== Problem details ==
Set down exactly the lines in the records below that run from the line with "Viewport: 1024px width, 727px height." to the line with "Fast forward using", inclusive, and nothing more.

== Data for the task ==
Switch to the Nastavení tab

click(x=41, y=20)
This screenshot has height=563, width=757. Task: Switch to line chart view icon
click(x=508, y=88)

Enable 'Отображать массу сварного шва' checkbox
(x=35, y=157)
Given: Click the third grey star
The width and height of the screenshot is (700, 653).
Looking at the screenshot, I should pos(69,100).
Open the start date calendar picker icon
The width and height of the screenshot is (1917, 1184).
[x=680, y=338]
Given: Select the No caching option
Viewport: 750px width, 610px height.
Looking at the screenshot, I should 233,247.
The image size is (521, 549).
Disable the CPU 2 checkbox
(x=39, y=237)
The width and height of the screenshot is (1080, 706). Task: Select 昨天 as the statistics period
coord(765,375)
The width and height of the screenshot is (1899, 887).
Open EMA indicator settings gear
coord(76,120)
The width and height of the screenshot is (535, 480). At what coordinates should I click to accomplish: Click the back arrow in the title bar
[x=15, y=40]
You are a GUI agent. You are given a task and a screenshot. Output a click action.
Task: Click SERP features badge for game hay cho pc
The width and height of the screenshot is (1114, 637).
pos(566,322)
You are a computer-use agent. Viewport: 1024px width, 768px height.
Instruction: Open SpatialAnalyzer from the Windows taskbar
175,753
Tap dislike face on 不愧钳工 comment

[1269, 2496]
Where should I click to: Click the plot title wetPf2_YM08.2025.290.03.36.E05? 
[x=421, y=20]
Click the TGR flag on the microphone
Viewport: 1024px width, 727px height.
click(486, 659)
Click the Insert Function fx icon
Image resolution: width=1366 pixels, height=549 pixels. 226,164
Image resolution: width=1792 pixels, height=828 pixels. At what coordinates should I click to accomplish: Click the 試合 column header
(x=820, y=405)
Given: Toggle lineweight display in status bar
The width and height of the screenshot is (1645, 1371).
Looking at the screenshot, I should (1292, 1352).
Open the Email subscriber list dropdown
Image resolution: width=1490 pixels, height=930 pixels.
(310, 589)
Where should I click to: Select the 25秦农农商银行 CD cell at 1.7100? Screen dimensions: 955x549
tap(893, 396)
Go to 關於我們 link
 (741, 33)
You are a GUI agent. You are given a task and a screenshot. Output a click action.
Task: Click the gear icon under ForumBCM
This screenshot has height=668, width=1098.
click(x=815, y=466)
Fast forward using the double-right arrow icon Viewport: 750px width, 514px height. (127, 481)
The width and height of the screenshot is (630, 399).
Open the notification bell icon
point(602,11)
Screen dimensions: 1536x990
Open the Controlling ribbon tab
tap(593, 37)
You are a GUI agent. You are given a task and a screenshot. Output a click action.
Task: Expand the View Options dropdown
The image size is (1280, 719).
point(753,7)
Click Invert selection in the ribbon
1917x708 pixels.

== Response ==
Viewport: 1024px width, 727px height.
click(486, 659)
Click the Insert Function fx icon
Image resolution: width=1366 pixels, height=549 pixels. 226,164
Image resolution: width=1792 pixels, height=828 pixels. At what coordinates should I click to accomplish: Click the 試合 column header
(x=820, y=405)
Given: Toggle lineweight display in status bar
The width and height of the screenshot is (1645, 1371).
Looking at the screenshot, I should (1292, 1352).
Open the Email subscriber list dropdown
Image resolution: width=1490 pixels, height=930 pixels.
(310, 589)
Where should I click to: Select the 25秦农农商银行 CD cell at 1.7100? Screen dimensions: 955x549
tap(893, 396)
Go to 關於我們 link
 (741, 33)
You are a GUI agent. You are given a task and a screenshot. Output a click action.
Task: Click the gear icon under ForumBCM
This screenshot has height=668, width=1098.
click(x=815, y=466)
Fast forward using the double-right arrow icon Viewport: 750px width, 514px height. (127, 481)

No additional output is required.